Page text:
====
While Blackman was unable to talk specifics about the project that Hangar 13 has taken on, it's a story-driven triple-A game for next-gen consoles -- one that focuses on player stories as much or more than those created by the developers.
2K's willingness to invest in a big console game was instrumental to his joining the company, he told Gamasutra.
"The things that drew me here first and foremost were 2K's library, and that 2K makes the kind of games I want to play," he says. That pairs well, he says, with the publisher's commitment to high-quality, triple-A games: "It's always a conversation about the quality of the game here."
This brand new interview delves into how Blackman sees triple-A game narrative evolving, what he expects from games, and how he plans to steer the studio to create the sort of title that will push the boundaries of triple-A game development in its emphasis on delivering a player-driven story.
Can you tell me about the project, to frame the conversation?
Haden Blackman: Two things that kept coming up that were really important to me was, one, the fact that we could really advance and start pushing on the player-driven story. And when I say that, I don't necessarily mean the narrative, although that's one component of it.
What I mean is the story we tell each other about the game that we've played. The stories that we swap about how we've approached certain challenges in the game; how the world, or the characters, or the narrative might have evolved based on our decisions, the type of characters that we played, all those things.
"But for me, making the player a co-author in the experience is hugely important, and it's something that I wanted to explore more and more."
====
Records provided:
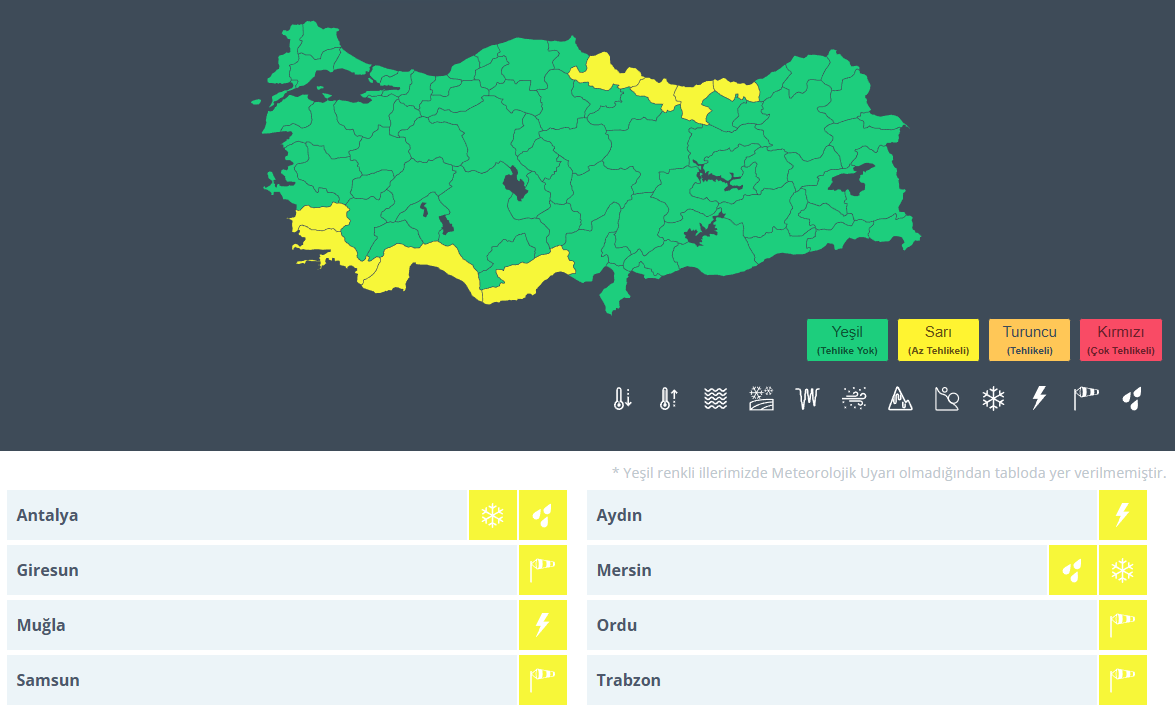
Task: Click the white raindrops filter icon
Action: (1132, 399)
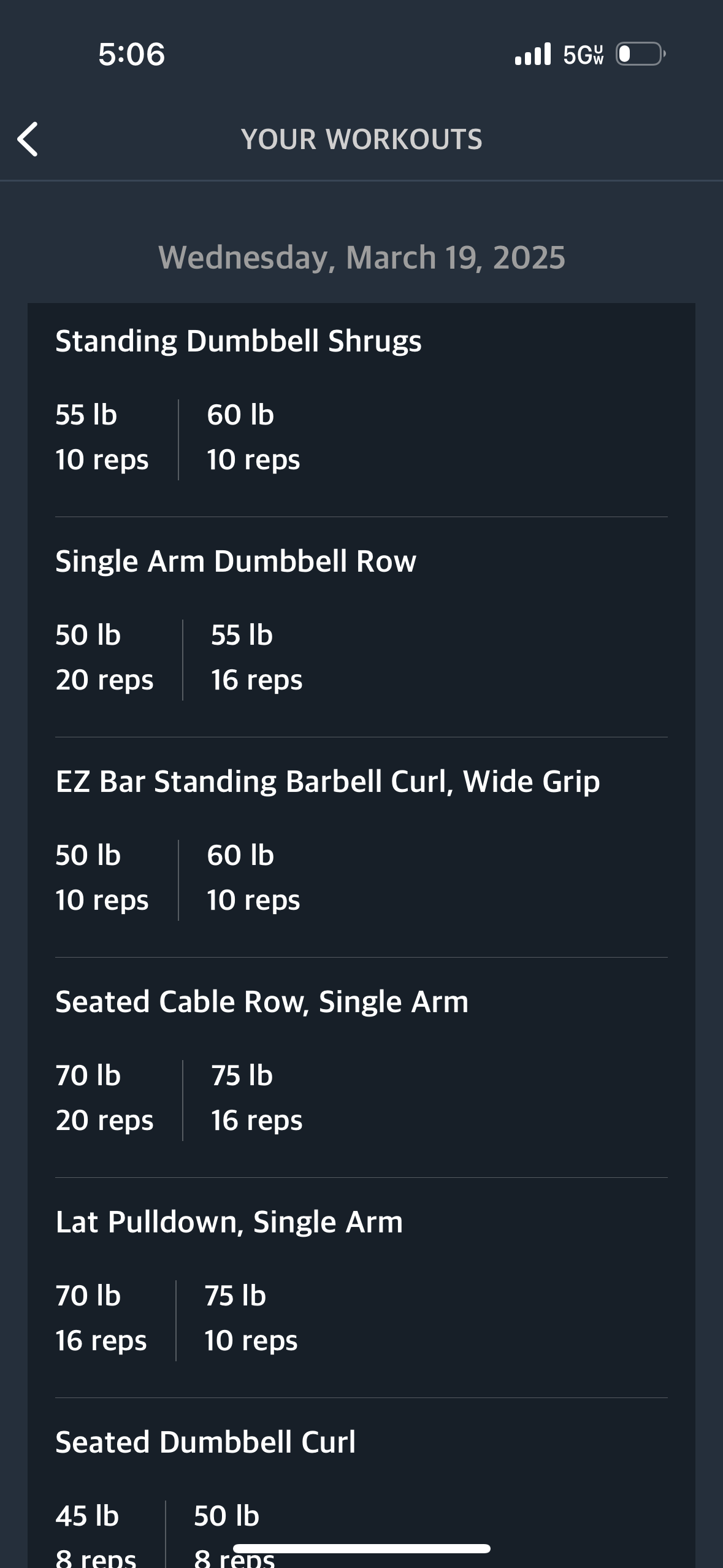Select the 55 lb 16 reps row set
The width and height of the screenshot is (723, 1568).
pos(256,658)
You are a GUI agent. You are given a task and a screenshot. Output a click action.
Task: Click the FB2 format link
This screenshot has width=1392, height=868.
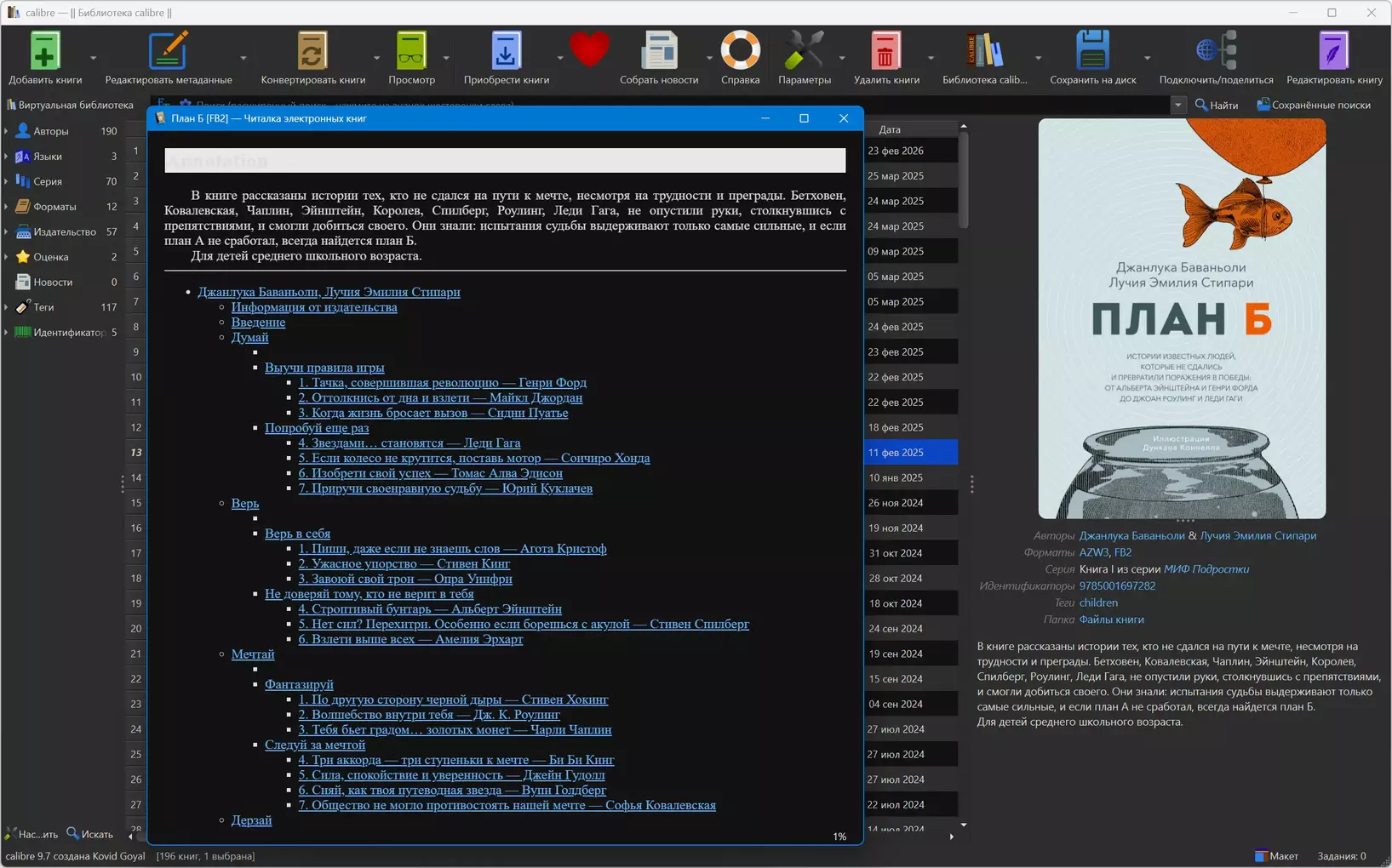tap(1122, 552)
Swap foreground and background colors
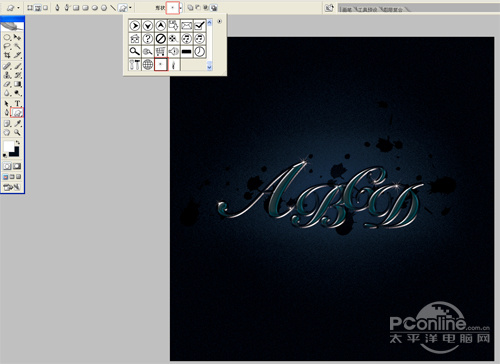The image size is (500, 364). click(18, 142)
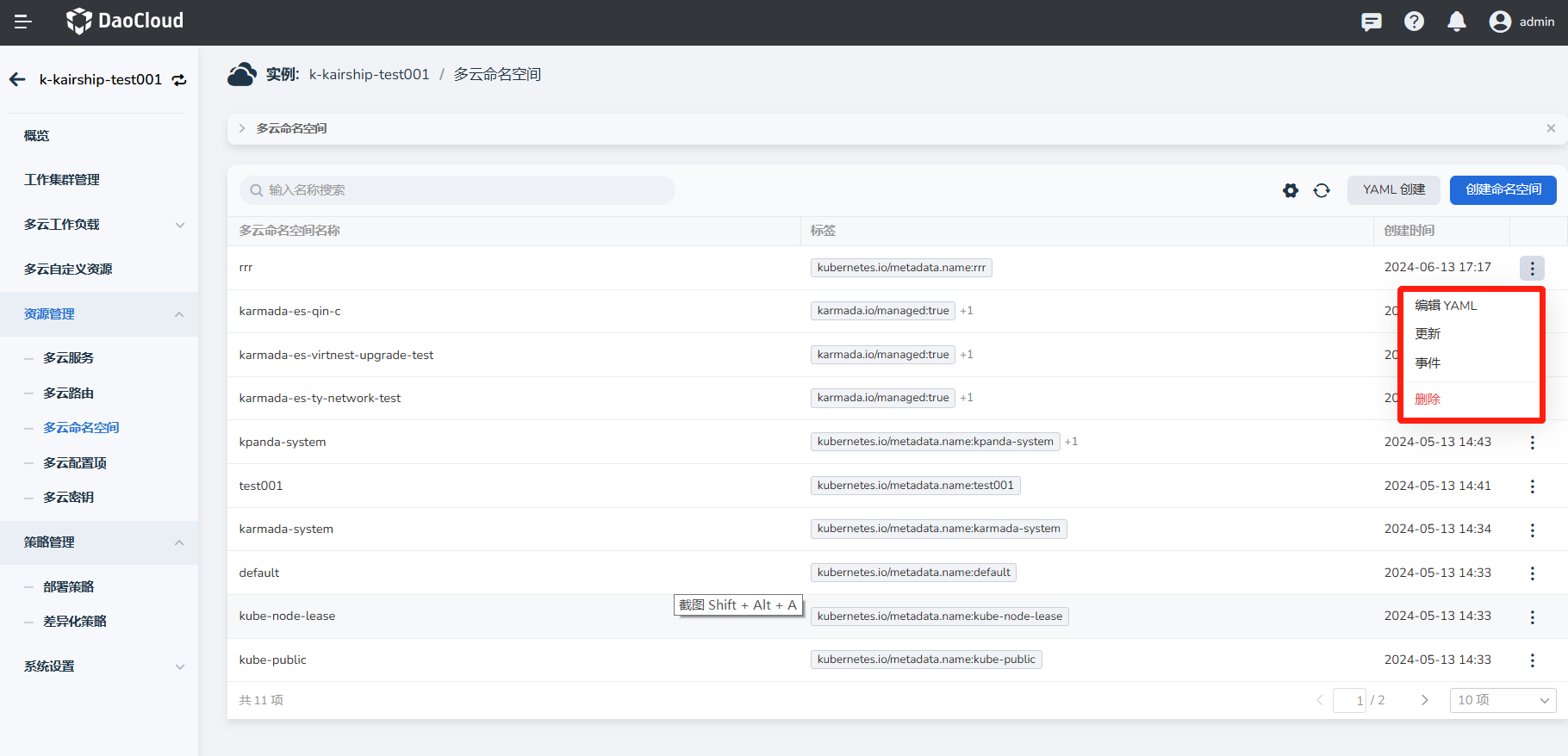Open the actions menu for test001 row
The height and width of the screenshot is (756, 1568).
[1532, 486]
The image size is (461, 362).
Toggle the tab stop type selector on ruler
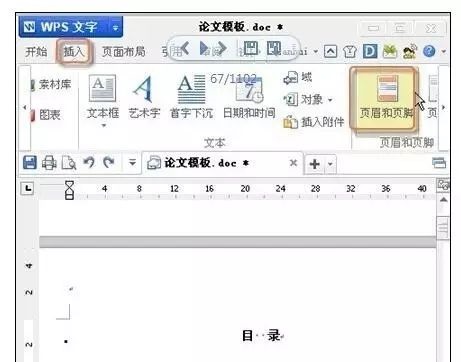[28, 188]
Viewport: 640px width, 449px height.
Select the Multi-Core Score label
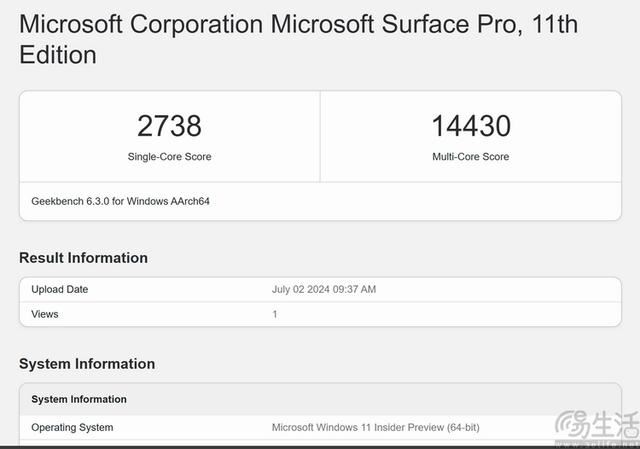point(470,157)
====
Written task A: In the interview with Haden Blackman, what kind of game is Hangar 13's project described as?
Written task B: List every company or publication that the interview with Haden Blackman names.
Written task C: Continue the interview with Haden Blackman from the point where it stops.

Task answer A: A story-driven triple-A game for next-gen consoles.

Task answer B: Hangar 13, 2K, Gamasutra

Task answer C:
And there are obviously hundreds and hundreds of ways to deliver on that. But for me, making the player a co-author in the experience is hugely important, and it's something that I wanted to explore more and more, and I think we have that opportunity here.
The second thing about the studio -- in conversations with 2K that I expressed that I wanted to do and they were supportive of -- was developing proprietary tech. Throughout my career, I've worked on over 20 games. Of those, I think only one was not proprietary tech.
So that's my background, that's my experience, that's what I love -- to work on games that are built on proprietary tech, because it gives us the opportunity to build tech specifically to deliver on the game vision, and we're not spending time trying to shoehorn a design into existing tech, or a vision into existing tech, or trying to retrofit technology that already exists to fit the vision of the game that we want to create. So those are kind of the big things that we're pushing on here: the idea that every player's story is unique, and proprietary tech.
This is an extremely broad question, but they're going to be a bit broad, I think, because we can't talk about your project in a lot of specificity. What do you think of the state of storytelling in triple-A games? What do you think it's doing, or could do?
HB: I would answer this question almost the same way five years ago -- I think it's an incredibly vibrant and exciting time for storytelling in games. As long as you're looking at it not through the lens of telling a linear, cinematic narrative -- I think there's always going to be a place for that in games, and I think there will always be games that do that. But where I think things are most exciting are games that are, within a framework of a strong narrative -- that might even be linear -- creating opportunities for the player to add their own "plot points," for lack of a better term, to that.
So I look at something like [Shadow of] Mordor, right? Which I think did a great job with that -- giving you a linear narrative, for the most part, that has a beginning, a middle, and an end, but there are all these opportunities within that to put your own stamp on that.
"I think it's a really exciting time, because people are taking those chances, and are taking those risks, and are trying to build more systemic storytelling into games."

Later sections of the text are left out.